It is delicious and versatile
Tiger nut flour is ideal for gluten-free, grain-free, nut-free, vegan, keto and paleo diets and can be cooked, baked or fried. While the moist, chewy texture is ideal for a number of applications and recipes, the milky sugary taste is perfect for baked goods as well as sweet breads and tart shells and can be used to add ‘bulk’ to no-bake treats.
Spera Foods, manufactured in Holland Michigan, capitalizes on the naturally sweet taste of tiger nut flour in its tiger nut flour mixes such as Tiger Nut Flour Waffle and Pancake Mix, Tiger Nut Granola (in blueberry turmeric, chocolate cherry and cinnamon flavors) and Tiger Nut Cake and Cupcake mix.
From a savory perspective, tiger nut can be used in breads, pizza crusts and as a binding agent in vegan foods such as plant-based burgers. Late July offers Organic Sea Salt Tortilla Chips that are grain-free and corn-free, made simply of tiger nut flour, cassava flour and chia seeds. Vegan Jamaican Toma-Tis Restaurant & Grill located in Long Island New York, offers patrons vegan stewed peas, made of kidney beans and tiger nut, and curried “goat,” made from tiger nut flour bonded with flax seed.
Tiger nut flour is also the perfect flour substitute for health foods.
“I made great use of tiger nut flour as the personal chef on a Yoga Wellness retreat in Costa Rica,” says Barbados-based plant-based chef and health coach, Anne-Marie Leach. “I love the similarities to almond flour when baking as well as the fact that it’s gluten free, nut free and grain free. It was perfect in the rose chia baked donuts that I served as a delicate sweet afternoon tea treat for the guests.”
It is a sustainable food source
As a forgotten crop, tiger nut has been neglected in favor of staples that are mass produced as monocrops, such as wheat, maize, rice and soya bean, which often wreak havoc on the environment. In some parts of the world, the tiger nut plant is loathed by farmers and is considered a weed because of its ability to survive under extreme conditions— but herein lies an opportunity for sustainable and climate resilient food production.
With proper cultivation, the tiger nut yields an abundant harvest while enriching the soil in which it grows, thus enhancing its carbon sequestering capabilities. It can grow in most climates, soils and conditions, is herbicide resistant and all parts of the plant can be used and eaten.

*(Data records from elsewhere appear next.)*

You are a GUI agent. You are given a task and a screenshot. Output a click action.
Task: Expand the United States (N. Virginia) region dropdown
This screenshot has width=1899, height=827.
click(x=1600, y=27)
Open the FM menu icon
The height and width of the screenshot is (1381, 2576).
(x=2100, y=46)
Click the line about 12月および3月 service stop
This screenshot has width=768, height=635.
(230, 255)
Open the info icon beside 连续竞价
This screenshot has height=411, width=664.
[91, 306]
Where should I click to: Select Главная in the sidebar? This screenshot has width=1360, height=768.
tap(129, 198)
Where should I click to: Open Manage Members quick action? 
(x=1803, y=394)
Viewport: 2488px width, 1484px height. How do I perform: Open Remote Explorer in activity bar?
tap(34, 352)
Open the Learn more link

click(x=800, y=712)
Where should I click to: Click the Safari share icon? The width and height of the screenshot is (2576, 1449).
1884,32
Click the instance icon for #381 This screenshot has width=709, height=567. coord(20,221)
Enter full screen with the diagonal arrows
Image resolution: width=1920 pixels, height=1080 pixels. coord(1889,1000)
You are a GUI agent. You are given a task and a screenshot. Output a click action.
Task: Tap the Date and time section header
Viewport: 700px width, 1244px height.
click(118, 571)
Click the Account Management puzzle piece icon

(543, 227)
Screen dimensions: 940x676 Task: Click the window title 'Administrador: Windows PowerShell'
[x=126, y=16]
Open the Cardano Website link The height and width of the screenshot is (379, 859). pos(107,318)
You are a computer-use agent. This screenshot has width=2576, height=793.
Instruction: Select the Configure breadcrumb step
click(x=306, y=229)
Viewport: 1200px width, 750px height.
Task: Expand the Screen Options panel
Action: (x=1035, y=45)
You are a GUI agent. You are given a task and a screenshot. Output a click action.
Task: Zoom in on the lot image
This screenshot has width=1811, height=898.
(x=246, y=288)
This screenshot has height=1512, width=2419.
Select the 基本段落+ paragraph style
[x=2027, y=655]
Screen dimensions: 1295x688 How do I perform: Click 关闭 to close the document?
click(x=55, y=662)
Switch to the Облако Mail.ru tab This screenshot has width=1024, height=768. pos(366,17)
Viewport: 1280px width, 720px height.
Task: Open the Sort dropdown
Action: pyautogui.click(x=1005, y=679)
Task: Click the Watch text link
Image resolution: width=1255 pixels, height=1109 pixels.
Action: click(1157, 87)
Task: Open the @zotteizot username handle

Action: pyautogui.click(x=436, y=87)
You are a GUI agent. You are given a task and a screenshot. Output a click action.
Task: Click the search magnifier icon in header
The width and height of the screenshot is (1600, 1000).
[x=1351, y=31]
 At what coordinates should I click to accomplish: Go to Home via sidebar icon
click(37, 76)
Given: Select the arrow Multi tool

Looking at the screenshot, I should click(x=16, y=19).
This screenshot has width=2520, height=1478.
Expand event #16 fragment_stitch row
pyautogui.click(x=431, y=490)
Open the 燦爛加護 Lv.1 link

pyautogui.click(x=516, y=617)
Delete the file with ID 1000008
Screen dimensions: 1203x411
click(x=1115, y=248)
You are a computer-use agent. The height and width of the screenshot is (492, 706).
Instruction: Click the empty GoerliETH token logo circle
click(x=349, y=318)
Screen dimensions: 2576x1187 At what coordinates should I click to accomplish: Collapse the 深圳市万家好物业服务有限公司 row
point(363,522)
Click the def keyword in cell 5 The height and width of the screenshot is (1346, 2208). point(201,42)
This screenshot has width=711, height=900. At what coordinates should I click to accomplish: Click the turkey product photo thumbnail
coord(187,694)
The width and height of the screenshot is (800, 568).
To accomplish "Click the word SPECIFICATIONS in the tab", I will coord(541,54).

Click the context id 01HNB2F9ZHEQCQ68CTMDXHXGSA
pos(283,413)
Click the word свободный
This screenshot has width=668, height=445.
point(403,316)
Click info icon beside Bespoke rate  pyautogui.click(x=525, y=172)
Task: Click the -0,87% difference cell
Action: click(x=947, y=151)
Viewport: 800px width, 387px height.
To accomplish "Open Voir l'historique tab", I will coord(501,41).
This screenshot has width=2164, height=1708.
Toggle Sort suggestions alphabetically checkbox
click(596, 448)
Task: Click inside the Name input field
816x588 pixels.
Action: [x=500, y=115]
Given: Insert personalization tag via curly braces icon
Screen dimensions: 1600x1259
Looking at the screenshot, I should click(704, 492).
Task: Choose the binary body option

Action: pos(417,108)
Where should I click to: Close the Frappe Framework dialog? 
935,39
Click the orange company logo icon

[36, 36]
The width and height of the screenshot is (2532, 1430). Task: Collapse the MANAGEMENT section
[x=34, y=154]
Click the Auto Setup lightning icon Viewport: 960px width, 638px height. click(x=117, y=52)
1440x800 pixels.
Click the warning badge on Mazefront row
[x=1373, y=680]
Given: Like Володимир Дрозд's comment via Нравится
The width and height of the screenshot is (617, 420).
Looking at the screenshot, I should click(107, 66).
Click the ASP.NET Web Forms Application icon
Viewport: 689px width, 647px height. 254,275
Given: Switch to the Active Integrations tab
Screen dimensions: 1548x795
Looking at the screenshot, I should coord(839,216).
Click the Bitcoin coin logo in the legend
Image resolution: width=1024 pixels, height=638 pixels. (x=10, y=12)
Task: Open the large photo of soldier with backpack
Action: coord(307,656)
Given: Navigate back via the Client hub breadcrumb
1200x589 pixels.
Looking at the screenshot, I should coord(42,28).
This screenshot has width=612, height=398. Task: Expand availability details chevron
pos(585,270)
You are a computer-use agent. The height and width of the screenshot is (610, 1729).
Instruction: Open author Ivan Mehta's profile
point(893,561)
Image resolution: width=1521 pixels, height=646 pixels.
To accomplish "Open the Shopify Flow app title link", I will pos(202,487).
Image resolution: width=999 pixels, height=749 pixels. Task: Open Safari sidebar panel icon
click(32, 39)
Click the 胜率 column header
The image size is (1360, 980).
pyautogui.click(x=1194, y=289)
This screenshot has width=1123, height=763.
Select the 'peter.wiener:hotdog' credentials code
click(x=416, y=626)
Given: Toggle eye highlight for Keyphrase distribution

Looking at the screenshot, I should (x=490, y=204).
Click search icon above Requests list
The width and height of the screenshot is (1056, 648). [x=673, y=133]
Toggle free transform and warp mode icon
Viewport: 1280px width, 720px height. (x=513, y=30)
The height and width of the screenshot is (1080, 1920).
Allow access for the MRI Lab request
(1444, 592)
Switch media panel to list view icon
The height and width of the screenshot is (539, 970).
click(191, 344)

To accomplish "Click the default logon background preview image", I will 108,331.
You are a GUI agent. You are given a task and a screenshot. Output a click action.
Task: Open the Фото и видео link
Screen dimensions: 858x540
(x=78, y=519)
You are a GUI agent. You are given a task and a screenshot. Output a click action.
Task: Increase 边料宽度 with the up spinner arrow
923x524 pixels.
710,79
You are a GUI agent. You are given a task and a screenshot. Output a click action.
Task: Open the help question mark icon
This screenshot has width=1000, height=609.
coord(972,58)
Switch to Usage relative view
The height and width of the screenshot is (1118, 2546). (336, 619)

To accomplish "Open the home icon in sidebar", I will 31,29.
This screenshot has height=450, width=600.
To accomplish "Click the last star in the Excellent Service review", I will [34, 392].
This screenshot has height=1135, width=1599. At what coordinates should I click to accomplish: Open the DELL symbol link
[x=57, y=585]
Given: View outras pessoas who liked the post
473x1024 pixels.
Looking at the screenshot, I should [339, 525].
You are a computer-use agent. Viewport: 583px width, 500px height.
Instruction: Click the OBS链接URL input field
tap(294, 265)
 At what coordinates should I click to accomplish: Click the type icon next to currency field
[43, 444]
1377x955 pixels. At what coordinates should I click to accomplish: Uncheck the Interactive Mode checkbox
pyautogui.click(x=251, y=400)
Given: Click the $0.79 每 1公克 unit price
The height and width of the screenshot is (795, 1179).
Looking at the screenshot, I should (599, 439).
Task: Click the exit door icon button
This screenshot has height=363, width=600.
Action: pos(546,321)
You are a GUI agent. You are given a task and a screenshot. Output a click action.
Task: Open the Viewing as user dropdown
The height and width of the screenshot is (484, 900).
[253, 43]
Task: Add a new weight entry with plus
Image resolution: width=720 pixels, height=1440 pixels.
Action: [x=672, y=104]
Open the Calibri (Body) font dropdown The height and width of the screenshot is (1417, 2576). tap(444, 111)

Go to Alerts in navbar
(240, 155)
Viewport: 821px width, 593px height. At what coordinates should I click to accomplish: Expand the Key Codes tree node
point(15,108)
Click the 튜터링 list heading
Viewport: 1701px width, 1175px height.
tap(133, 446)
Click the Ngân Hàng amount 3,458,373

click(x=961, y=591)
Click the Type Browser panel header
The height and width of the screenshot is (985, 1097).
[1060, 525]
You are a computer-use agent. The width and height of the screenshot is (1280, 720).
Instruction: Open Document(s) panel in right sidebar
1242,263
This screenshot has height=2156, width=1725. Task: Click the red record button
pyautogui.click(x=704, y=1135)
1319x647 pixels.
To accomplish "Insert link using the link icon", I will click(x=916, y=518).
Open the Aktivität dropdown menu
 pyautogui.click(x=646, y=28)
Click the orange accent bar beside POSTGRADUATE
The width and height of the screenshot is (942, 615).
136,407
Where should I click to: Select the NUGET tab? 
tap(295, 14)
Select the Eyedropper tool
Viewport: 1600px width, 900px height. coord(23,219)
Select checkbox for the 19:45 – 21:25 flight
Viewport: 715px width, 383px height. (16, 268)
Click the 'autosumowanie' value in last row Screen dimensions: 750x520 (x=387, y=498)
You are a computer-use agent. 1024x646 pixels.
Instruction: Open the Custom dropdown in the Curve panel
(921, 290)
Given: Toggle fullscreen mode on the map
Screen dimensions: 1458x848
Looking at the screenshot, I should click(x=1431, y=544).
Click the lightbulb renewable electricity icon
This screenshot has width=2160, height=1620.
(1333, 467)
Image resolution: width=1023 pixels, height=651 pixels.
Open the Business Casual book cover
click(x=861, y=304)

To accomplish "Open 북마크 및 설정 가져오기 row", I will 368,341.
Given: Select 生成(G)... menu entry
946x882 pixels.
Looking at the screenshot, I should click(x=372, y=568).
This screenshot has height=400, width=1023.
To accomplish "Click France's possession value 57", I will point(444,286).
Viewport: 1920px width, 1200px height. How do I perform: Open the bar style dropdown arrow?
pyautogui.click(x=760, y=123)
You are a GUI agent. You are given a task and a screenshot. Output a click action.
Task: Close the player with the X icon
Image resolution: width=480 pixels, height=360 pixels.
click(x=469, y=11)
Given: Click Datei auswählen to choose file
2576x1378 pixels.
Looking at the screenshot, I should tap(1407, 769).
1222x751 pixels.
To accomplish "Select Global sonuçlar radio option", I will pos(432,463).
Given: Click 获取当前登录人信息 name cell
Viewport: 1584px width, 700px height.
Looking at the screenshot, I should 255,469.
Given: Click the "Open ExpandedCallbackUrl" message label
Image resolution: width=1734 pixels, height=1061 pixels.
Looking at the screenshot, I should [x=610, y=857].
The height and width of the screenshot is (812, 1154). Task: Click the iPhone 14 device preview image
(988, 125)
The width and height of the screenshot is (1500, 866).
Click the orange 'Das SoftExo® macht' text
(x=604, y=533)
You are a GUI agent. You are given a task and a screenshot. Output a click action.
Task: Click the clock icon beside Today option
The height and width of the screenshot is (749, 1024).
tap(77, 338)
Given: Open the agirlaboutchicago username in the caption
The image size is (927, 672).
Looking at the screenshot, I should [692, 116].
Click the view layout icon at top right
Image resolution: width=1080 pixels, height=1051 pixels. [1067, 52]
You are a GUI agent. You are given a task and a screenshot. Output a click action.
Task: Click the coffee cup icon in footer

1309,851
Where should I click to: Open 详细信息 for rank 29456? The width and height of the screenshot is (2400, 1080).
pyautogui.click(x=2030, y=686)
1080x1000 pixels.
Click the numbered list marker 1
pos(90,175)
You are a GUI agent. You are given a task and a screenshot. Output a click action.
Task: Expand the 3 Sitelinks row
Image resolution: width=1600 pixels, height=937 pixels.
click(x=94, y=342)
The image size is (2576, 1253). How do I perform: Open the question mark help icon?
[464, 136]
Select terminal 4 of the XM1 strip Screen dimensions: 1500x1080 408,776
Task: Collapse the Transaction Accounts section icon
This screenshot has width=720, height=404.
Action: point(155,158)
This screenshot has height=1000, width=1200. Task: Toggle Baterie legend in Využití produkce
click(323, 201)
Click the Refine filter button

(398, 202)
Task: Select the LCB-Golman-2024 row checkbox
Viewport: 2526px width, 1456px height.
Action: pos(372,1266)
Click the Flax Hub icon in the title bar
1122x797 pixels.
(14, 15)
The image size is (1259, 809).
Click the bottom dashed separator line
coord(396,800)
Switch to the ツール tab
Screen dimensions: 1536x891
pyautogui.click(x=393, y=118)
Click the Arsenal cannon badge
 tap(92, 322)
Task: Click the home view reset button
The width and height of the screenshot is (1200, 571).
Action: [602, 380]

Tiger House Limited, located in Nkontrodo, Cape Coast, Ghana uses all parts of the nutsedge plant, from which the tiger nut derives, to make tiger nut snacks, tiger nut flour and household products made with tiger nut in a no waste approach to reducing malnutrition and enhancing healthy living in the West African country.
Support development in Africa
While tiger nuts are native to Africa where they are more frequently consumed locally in their raw form, there is a burgeoning market emerging on the continent for value added products and exports. In Nigeria, The Nut Place is an agro-processing company that produces tiger nut flour as its maiden product.
According to owner and CEO, Chigozie Bashua, “Food insecurity within the country is worsening and processing of food is one of the ways to preserve our primary raw materials.” In the UK, The Tiger Nut Company sources its tiger nut flour from ethical sources in Burkina Faso, and Nordic Chufa, a Danish tiger nut agro-processor buys its tiger nuts from a wholesaler in Spain that obtains its certified organic tiger nuts from farms in Niger and Burkina Faso.
“Tiger nut flour is made from one of the most amazing root vegetables,” says Nicholas Naclerio of Mmmly. “With a deliciously subtle flavor profile, amazing macronutrients, and country of origin that anyone would be proud to source ingredients from (Nigeria), it is too hard of an ingredient not to use. Tiger nut is an ingredient that represents the future of food.”